Abstract
Background:
Individuals with autism spectrum disorder (ASD) and their parents demonstrate impaired performance in
rapid automatized naming (RAN), a task that recruits a variety of linguistic and executive processes. Though the basic
processes that contribute to RAN differences remain unclear, eye-voice relationships, as measured through eye tracking,
can provide insight into cognitive and perceptual processes contributing to RAN performance.
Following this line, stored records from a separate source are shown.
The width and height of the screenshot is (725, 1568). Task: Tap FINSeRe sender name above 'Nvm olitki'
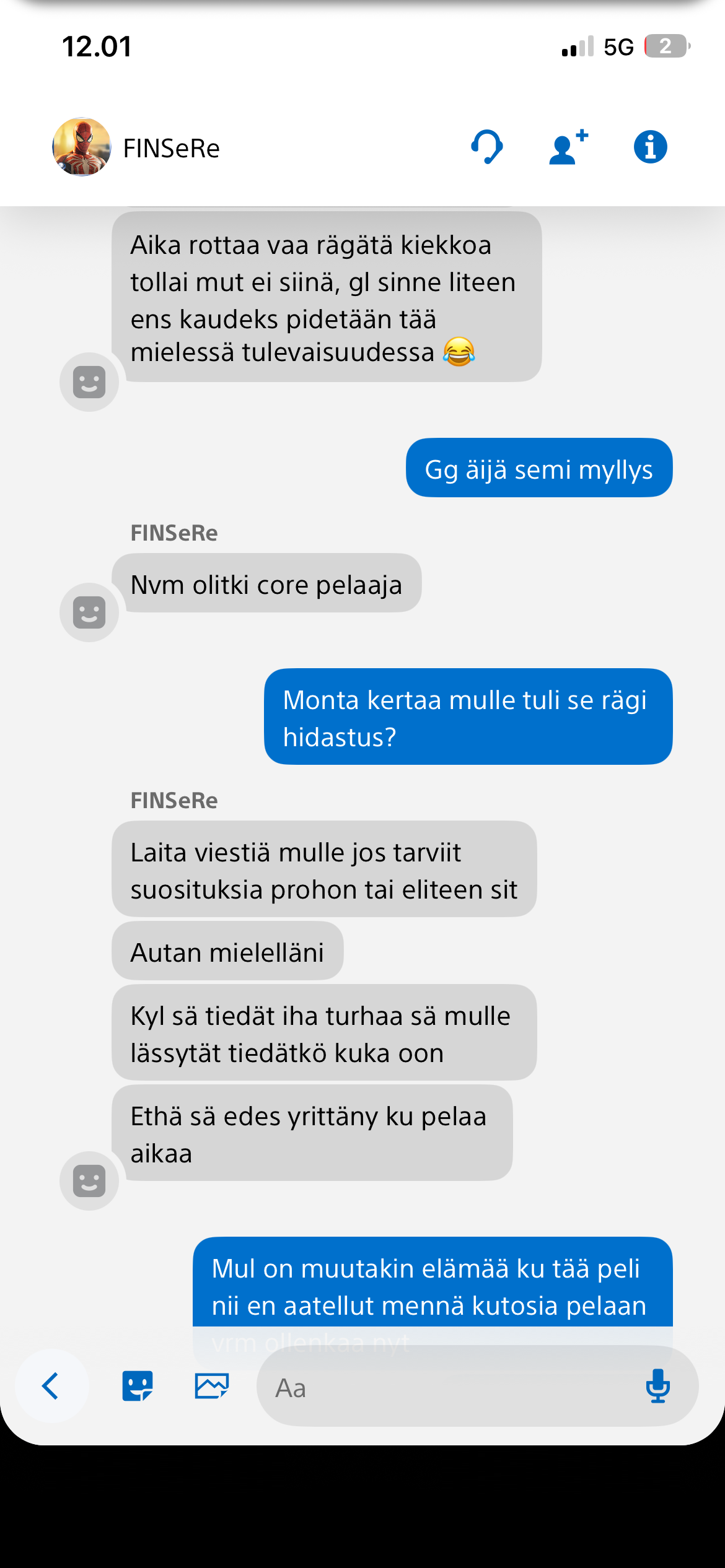coord(174,533)
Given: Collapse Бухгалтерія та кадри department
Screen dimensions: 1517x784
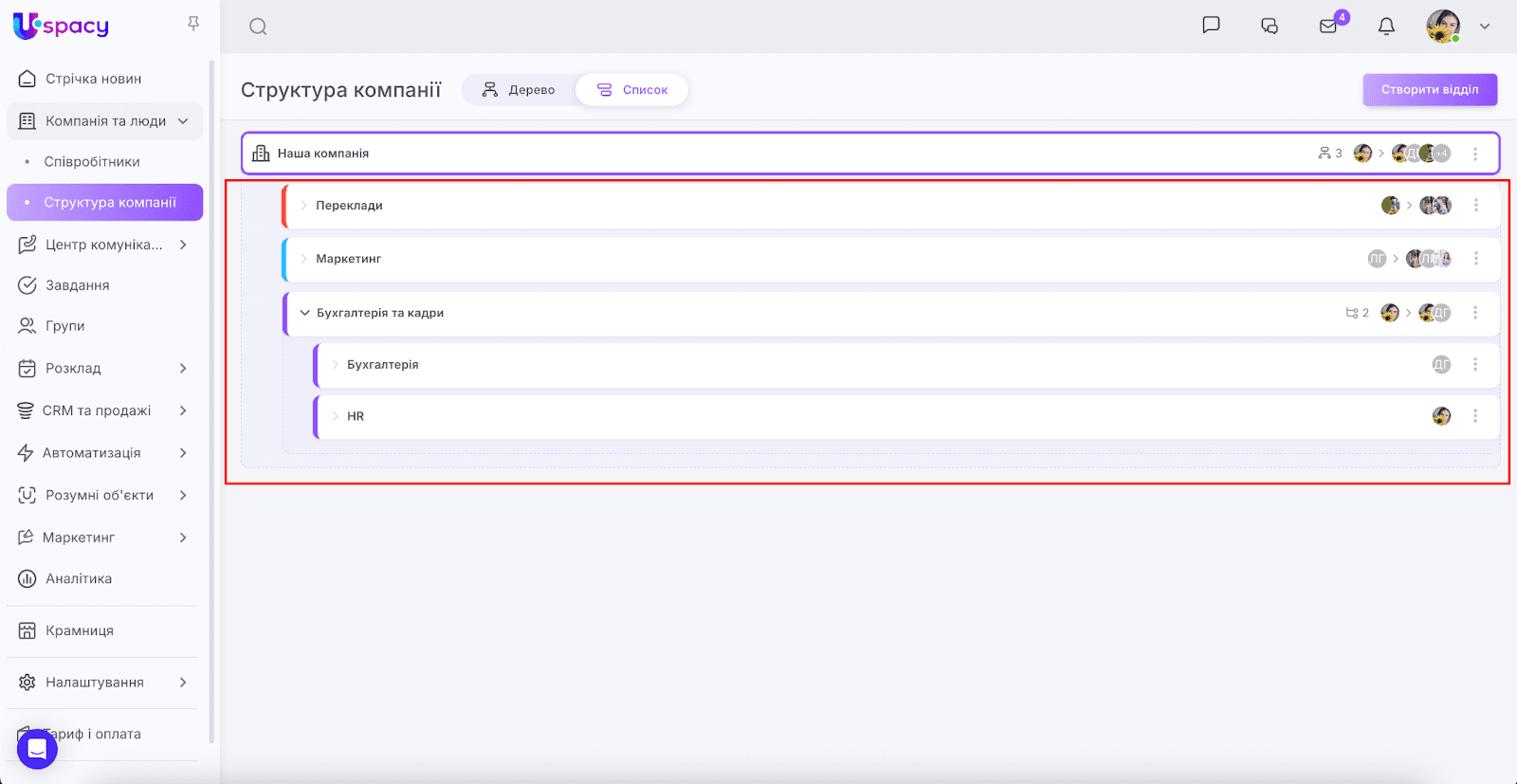Looking at the screenshot, I should point(305,313).
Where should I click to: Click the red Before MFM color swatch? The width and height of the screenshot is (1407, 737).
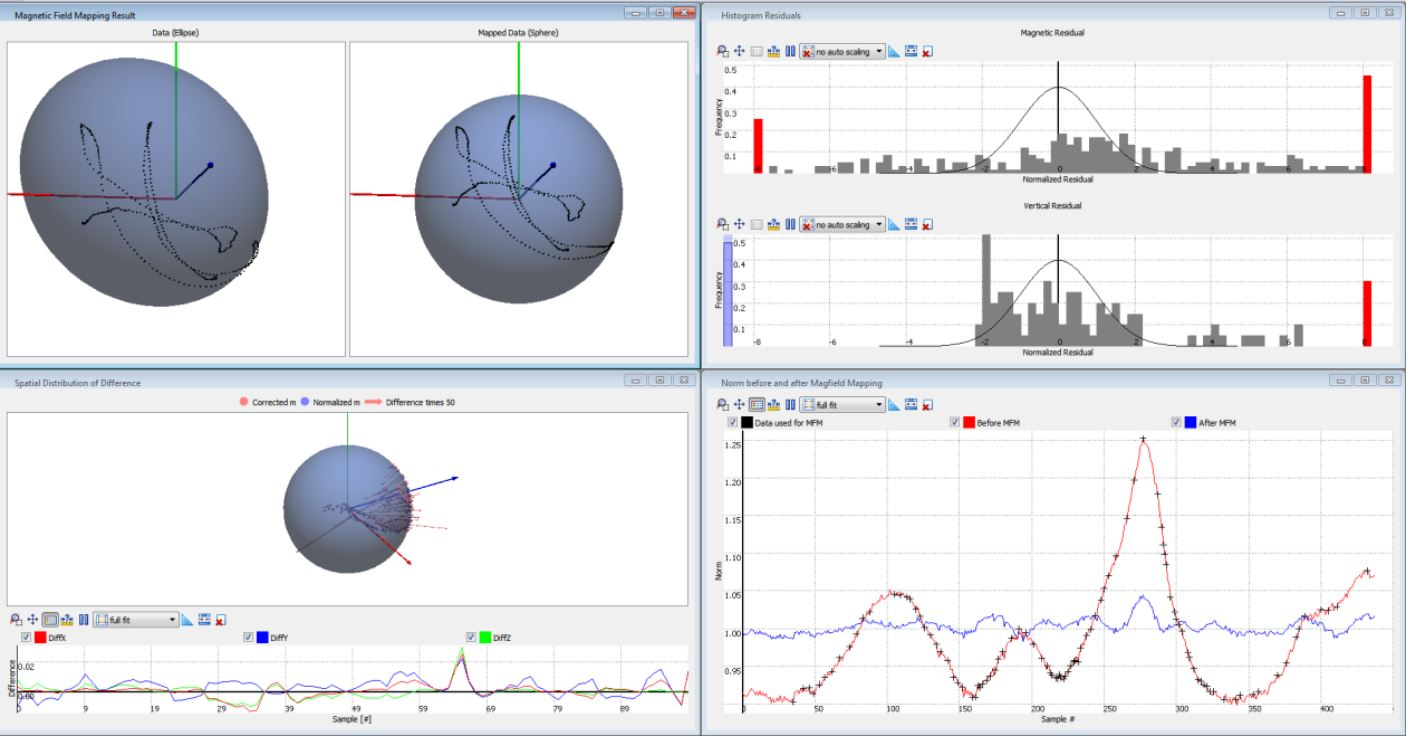coord(970,422)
For example, in RAN,
eye-voice span (EVS), the distance ahead the eyes are when articulation of a target item's label begins, is an indirect
measure of automaticity of the processes underlying RAN. The primary objective of this study was to investigate
automaticity in naming processes, as indexed by EVS during RAN. The secondary objective was to characterize RAN
difficulties in individuals with ASD and their siblings.
Methods:
Participants (aged 15
–
33 years) included 21 individuals with ASD, 23 siblings of individuals with ASD, and 24
control subjects, group-matched on chronological age. Naming time, frequency of errors, and EVS were measured
during a RAN task and compared across groups.
Results:
A stepwise pattern of RAN performance was observed, with individuals with ASD demonstrating the slowest
naming across all RAN conditions, controls demonstrating the fastest naming, and siblings demonstrating intermediate
performance. Individuals with ASD exhibited smaller EVSs than controls on all RAN conditions, and siblings exhibited
smaller EVSs during number naming (the most highly automatized type of naming). EVSs were correlated with naming
times in controls only, and only in the more automatized conditions.
Conclusions:
These results suggest that reduced automaticity in the component processes of RAN may underpin
differences in individuals with ASD and their siblings. These findings also provide further support that RAN abilities are
impacted by genetic liability to ASD. This study has important implications for understanding the underlying skills
contributing to language-related deficits in ASD.